Thursday, January 17, 2013

K.G.3 2-D vs 3-D Shapes

2-D versus 3-D? Flat versus solid? Huh?

I found this to be the most confusing for my students.  We introduced solid shapes to the pre-k classes; but once they got into Kindergarten they really seemed to get it.

Having "real" items for the students to touch and feel is vital here.  Handing them a piece of rectangular notebook paper, then handing them a thick book, helps them FEEL the difference between flat and solid. They can see it, touch it, turn it around...get the full sensory experience between flat and solid.

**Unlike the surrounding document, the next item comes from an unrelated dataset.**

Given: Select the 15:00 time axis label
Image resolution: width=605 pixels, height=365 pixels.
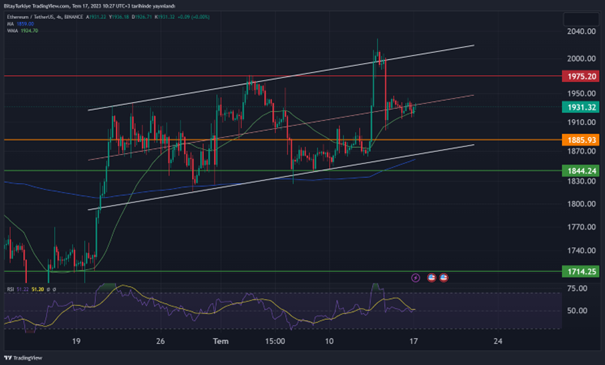Looking at the screenshot, I should [275, 341].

I spent a lot of time looking for 3-D examples for my students.  Here is a list to help you:

Spheres: any ball, orange, globe, gumball

Cubes: dice, square tissue box, block

Cylinders: coffee can, oatmeal canister, wipe container, tennis ball containers, drum, cork, flashlight, telescope

Cones:  ice cream sugar cone, party hat, megaphone, orange construction/sports cone

Pyramids: Lincoln Log roofs, decorative stone

Prism: rectangular tissue box, pasta box, juice box, crayon box, toothpaste box

The more examples you can give them of each type of 3-D shape, the better for them to see the differences between same and like shapes...which goes along with K.G.2 and K.G.4 AND they can use these for K.G.5, seeing shapes in the world.

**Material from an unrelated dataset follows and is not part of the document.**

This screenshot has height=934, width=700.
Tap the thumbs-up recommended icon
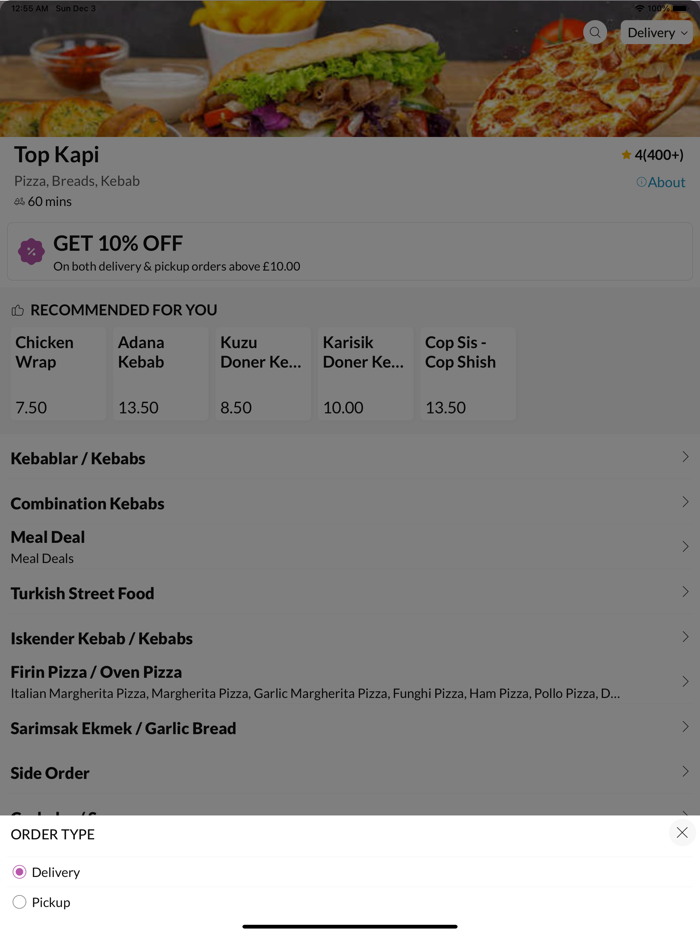tap(17, 310)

Here is a fun K.G.5 example:


Monday, January 14, 2013

K.G.2 Shape Identification (and K.G.4)

"Correctly name shapes regardless of their orientations or overall size."

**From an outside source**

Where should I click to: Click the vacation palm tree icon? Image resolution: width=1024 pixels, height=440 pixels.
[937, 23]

This can be so much fun if you bring art into it.  

You can make cheap rubbing plates with cardboard & liquid glue or sandpaper.

You can print out large shapes, laminate the paper, and roll out snakes from play-doh.  This sheet came from These two-year olds can't roll the snake, but they're trying to make the squares their way.

You can make fun & seasonal art.

  multi-shapes             -->

 <-- ovals  

 December holidays

cute leprechaun to build on whiteboard!
(from Kidssoup)

<--craft sticks (great for counting sides & vertices)

                    attribute magnets -->

Get out those cookie cutters!
How about buying cheap sponges from the dollar store and cutting out shapes from them? Get some painting going on.

Have fun!! Since I really believe MOST Kindergarteners already can recognize the basic shapes, this is the opportunity to introduce the important vocabulary words SIDE, CURVE, VERTEX.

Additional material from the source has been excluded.